Lizzie’s face became a mask of sheer astonishment. “But how did you know that?” she cried.
“Sometimes, even a detective like myself must trust his instincts and take an inspired guess. I can detect no physical proof in the slightest that you were once what I’ve described. But there is something to your whole demeanour, the glint in your eye and the straightness of your back, the way that you seem to grow ever more casual in the face of an impending threat. It speaks of military experience, although not full time – your spirit is too independent for a lifetime spent like that.”
She took in what he’d said, then nodded slowly. Holmes, however, was not entirely done as yet.
“In fact,” he put in as a last remark, “I’ll wager you still like to pilot planes yourself, even to this very day.”
And Lizzie’s smile came flashing back. “I’ve just recently bought myself a brand-new Cessna,” she confirmed. “And I’ve always loved to skydive when I get the chance.”
And here she was, almost certainly in her late forties or even early fifties. A remarkable woman, then. Much about the world had changed for the worse since his day, but not this aspect of it. Holmes was for equality of opportunity in every shape and form, and so this new breed of emancipated, daring females was a social change that pleased him greatly.
He was trying to think of some way to put that without sounding patronising when the public address system chimed, and then a Japanese voice began blaring out. It was the Frankfurt flight that was being announced. Holmes glanced at his watch, and saw that they were being boarded fifteen minutes early.

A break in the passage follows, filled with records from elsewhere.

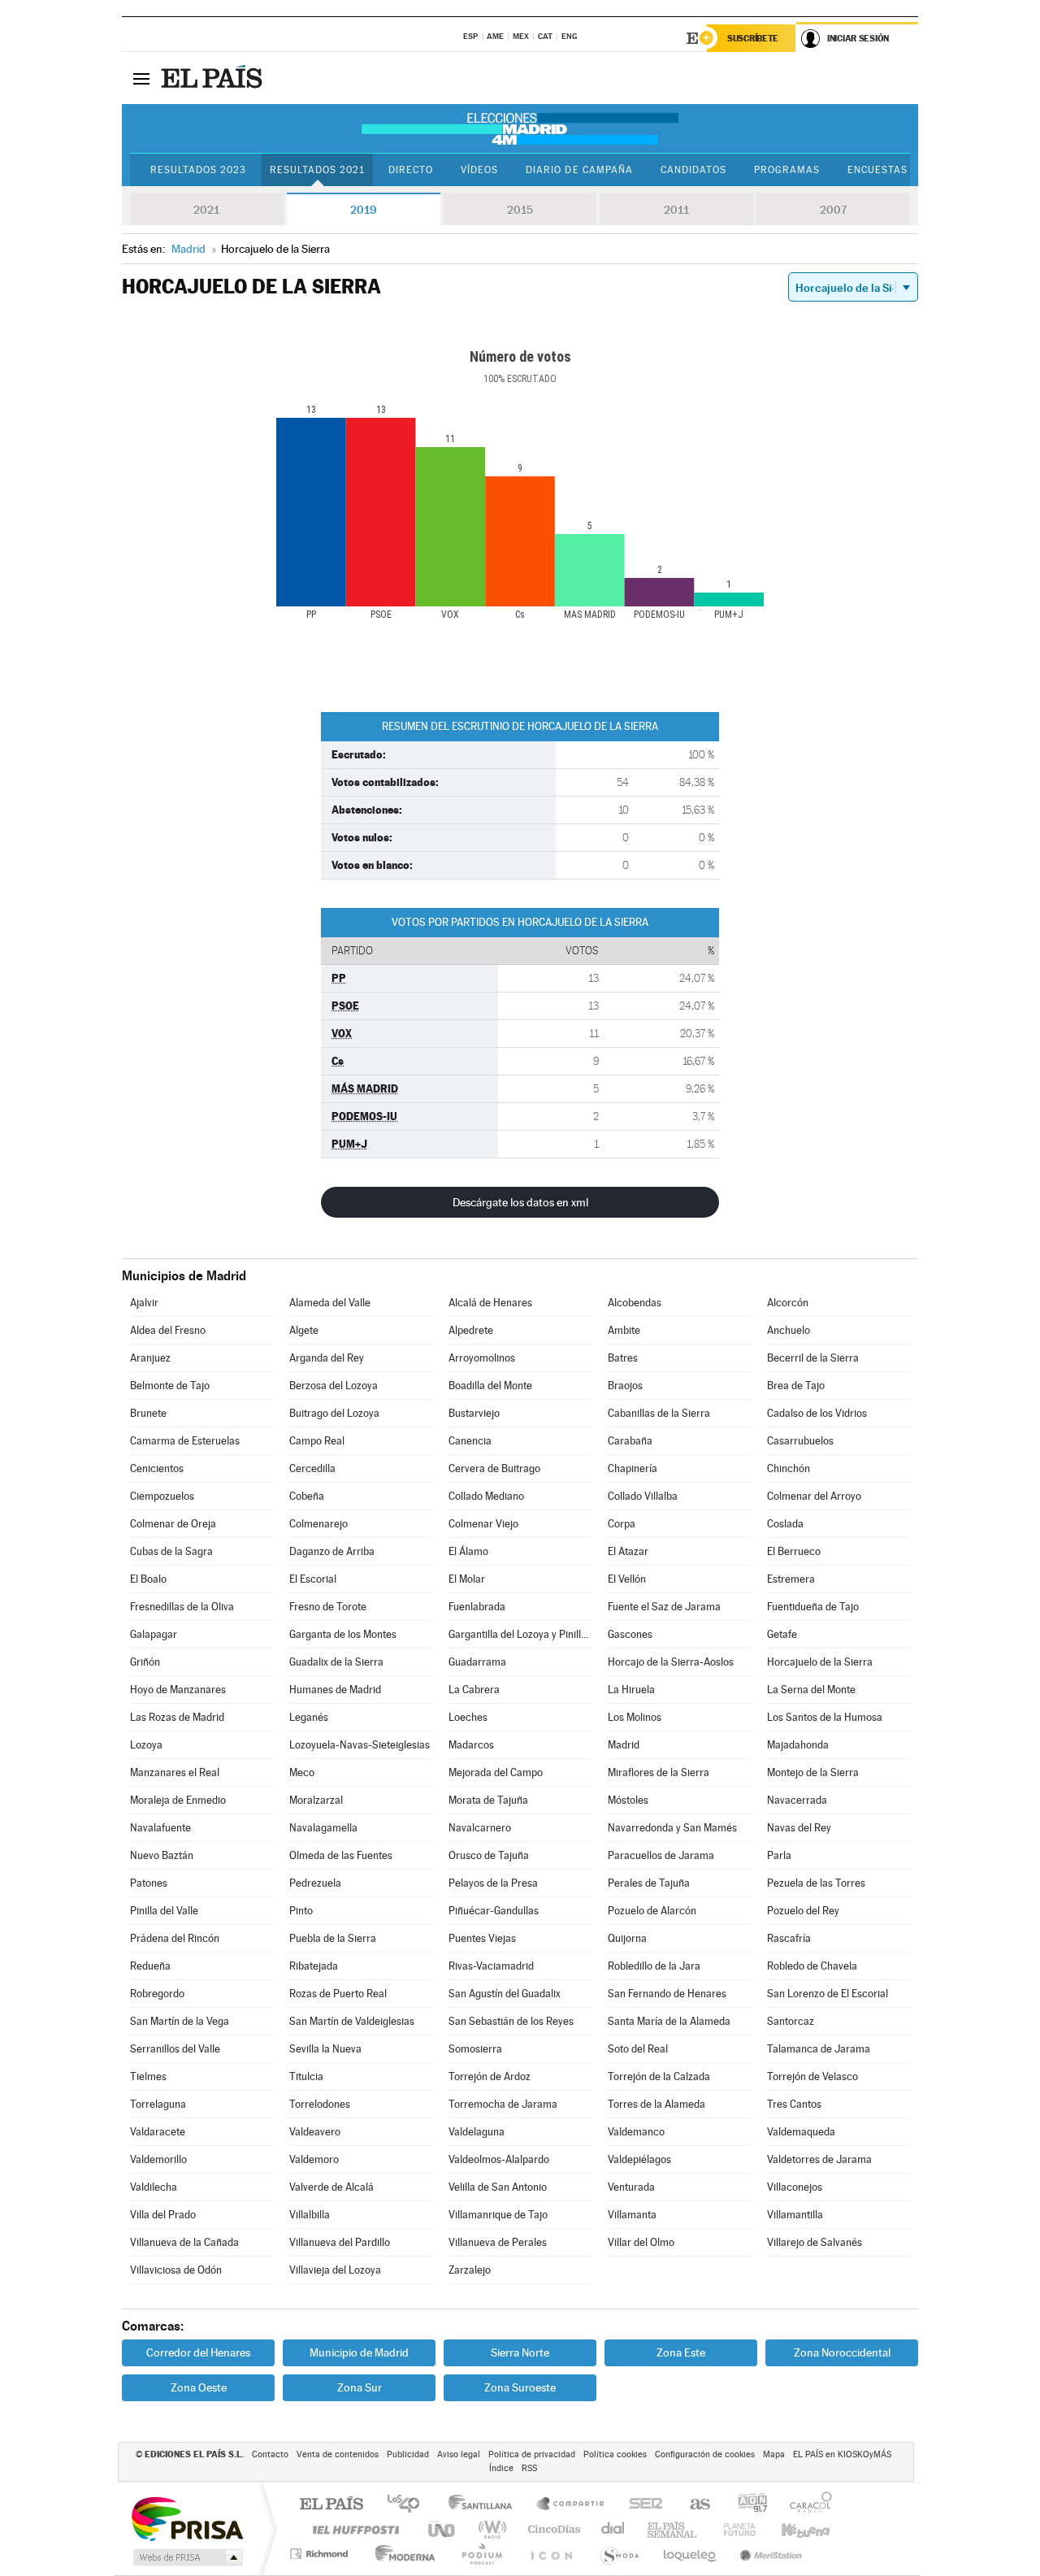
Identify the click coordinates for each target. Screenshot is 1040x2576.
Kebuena (791, 2529)
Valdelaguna (476, 2132)
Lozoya (146, 1745)
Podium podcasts (481, 2553)
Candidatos (693, 170)
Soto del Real (638, 2049)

Lizzie had noticed the same fact, but, experienced as she was, it did not seem to surprise her.
“They’re trying to get us up before the storm starts hitting hard,” she remarked, standing and arranging the strap of her bag across one shoulder.
Holmes, ever the gentleman, promptly rose up to his feet as well. Another even louder thunderclap shook the walls of Narita, accompanied by a flash of lightning this time, and several of the passengers around them let out gasps.
“It strikes me that they’ve left it far too late,” he said.
“Ladies and gentlemen, fasten your seatbelts …”
“… it’s going to be a bumpy night,” Holmes grinned, completing the quote, which he recognised.
They went side by side down the sterile, unappealing corridors that led them to their gate. And, as soon as they arrived there, they could see brightly uniformed attendants who were checking people’s tickets with uncommon haste and ushering them through in the direction of the final walkway. Lizzie Bradman yanked her own documentation from her bag, but then gave Holmes a sideways glance.
“I’m Club Class, Mr Holmes. Are you the same?”
Which made the great detective pull a mildly pensive face.
“I’m afraid not, dear lady. For the most part these days, you see, I work at the behest of the police. And they pay me for my efforts, certainly. But not so handsomely as some grand dowager or spendthrift baronet would do.”
“You’ve become a public employee, then?”
She said it without sounding mocking.
“Self-employed, but by the public, yes.” Holmes could only shrug, though he contrived to do it casually. “A sign of the times, I suppose. I am forced to go about in the same manner as the vast mass of the general population. It is very democratic, I am sure, but wearisome sometimes.”